Oh my! All that for a rototiller. If you go to the link, there are pictures of what the author dubs the keystone. It is awesome.


----------



## zombieresponder (Aug 20, 2012)

That's about on par with some of what I saw from "manuel" and "jesus" when I was installing doors for a living. Saw a few that had half the wall, sometimes more, over the edge of slab too.


----------



## cnsper (Sep 20, 2012)

If you like this, look up a show called The Worst Handyman In Canada. That was some funny stuff. Saw it when I was in Montreal.


----------



## UncleJoe (Jan 11, 2009)

OMG!!! I just went through the entire thread. I feel like a master builder now. 

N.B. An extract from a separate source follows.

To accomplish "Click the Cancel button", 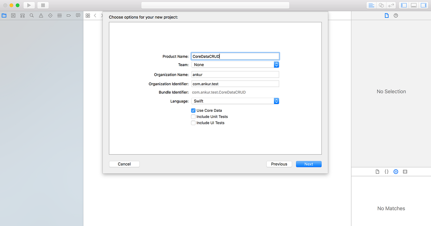I will (124, 164).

So Naekid, do you know this guy or are you close to that architectural masterpiece?


----------



## hiwall (Jun 15, 2012)

NaeKid, thanks so much for the link


----------



## Davarm (Oct 22, 2011)

I'd almost make the trip just to watch this guy at work!


----------



## Justaguy987 (Mar 2, 2013)

Thank you! That just made my day, probably even week.


----------



## PreparedRifleman73 (Nov 2, 2012)

Love it. That is simply beautiful


----------



## UncleJoe (Jan 11, 2009)

I think my favorite part is the roof rafters laying flat. I'm surprised the guy was able to put on the sheeting without falling through. One good snowstorm and that thing is finished.


----------



## Erick3758 (Aug 9, 2011)

He use to build mansions in Korea ...


----------



## rf197 (Jul 19, 2009)

Someone needs to revoke his man card


----------



## NaeKid (Oct 17, 2008)

UncleJoe said:


> OMG!!! I just went through the entire thread. I feel like a master builder now.
> 
> So Naekid, do you know this guy or are you close to that architectural masterpiece?

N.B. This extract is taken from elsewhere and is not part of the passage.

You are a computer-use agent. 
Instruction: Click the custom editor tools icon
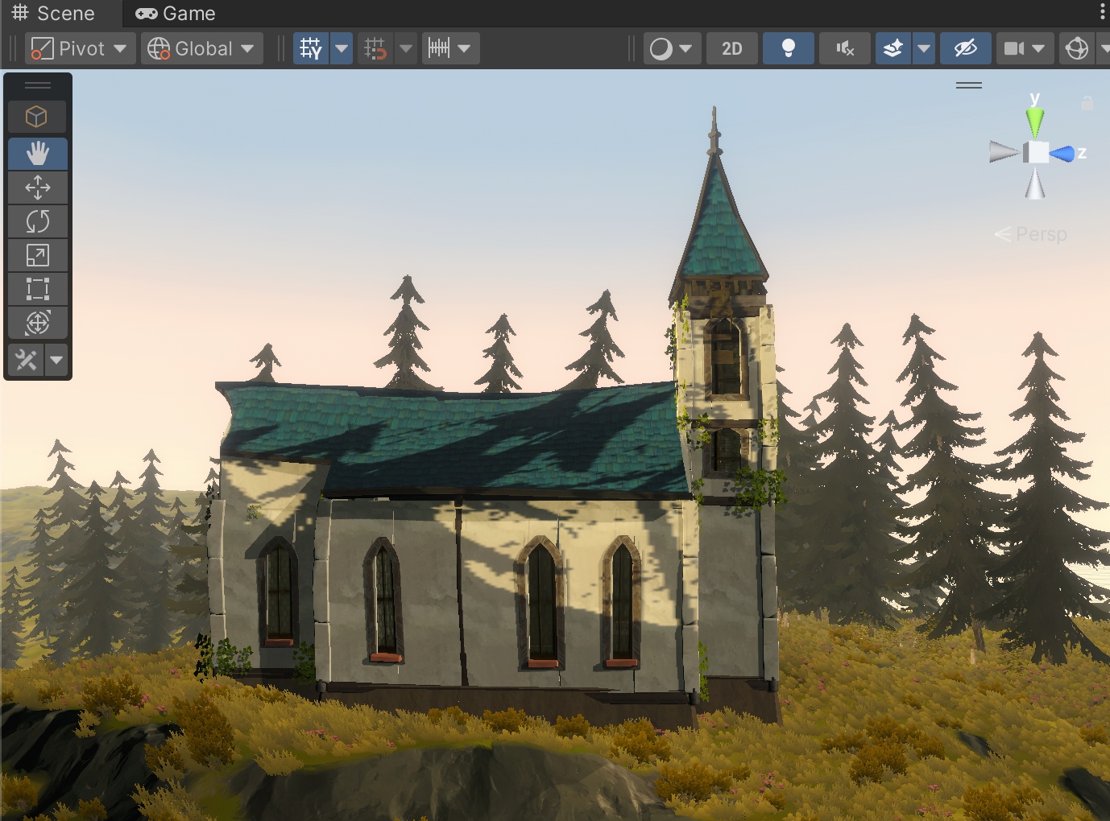(26, 360)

Luckily - I live in another province.

Alas, my brother and sister live not far from the area where that "shed" is being .... what is the word????

Built?

Put up?

Hacked together?

:brickwall:


----------



## DebCath (Aug 27, 2012)

Favorite moments are the "please use other door" and the OSB clown car. Did anyone count the number of sheets in that poor minivan?!

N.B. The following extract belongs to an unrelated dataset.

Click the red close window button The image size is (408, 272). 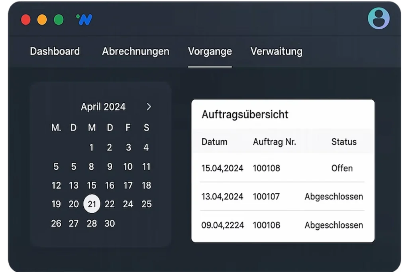point(26,20)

The warning in the original post was not quite well heeded by me. I really spent over an hour reading the thread and watching the vids. Best laughs I have had in awhile. 

Thanks!!


----------



## NaeKid (Oct 17, 2008)

DebCath said:


> Favorite moments are the "please use other door" and the OSB clown car. Did anyone count the number of sheets in that poor minivan?!
> 
> The warning in the original post was not quite well heeded by me. I really spent over an hour reading the thread and watching the vids. Best laughs I have had in awhile.
> 
> Thanks!!


I am pleased that you didn't heed my warning and enjoyed the story in its fullest! :2thumb:


----------



## Magus (Dec 1, 2008)

What a waste of fine Canadian lumber!
That guy must have come from our building trades class!


----------



## Woody (Nov 11, 2008)

That was really funny, thank you.

I would have helped the guy though, especially being my landlord (at least I think that’s what he was). I was a craftsman for over 20 years and could not stand to see all that lumber and energy go to waste. It might have been a huge investment for the guy, I would have liked to see him get it right.


----------



## PreparedRifleman73 (Nov 2, 2012)

I feel the need to post again. This thread has MADE MY WEEK. Holy shit. Thank you. Thank you so very much NaeKid. I think this should be a sticky.


----------



## seanallen (Nov 13, 2012)

Ok. Really entertained by this. Im of two minds about this. First and foremost i APPLAUD this landlord for at least making the effort. Too many folks are lazy. That being said, he really REALLY needs to do some research on building practices before he does this again.


----------



## Elinor0987 (May 28, 2010)

That was painful to watch! How long do you think a building like that would stay intact? I didn't think about the snow until others mentioned it. I'm guessing it probably won't make it through a winter.


----------



## Woody (Nov 11, 2008)

Just finished the last time lapse. Very interesting but we missed the shingles!

I like how he solved the front roof sheathing situation where the last one did not fall on a rafter, he overlaped with a full sheet.


----------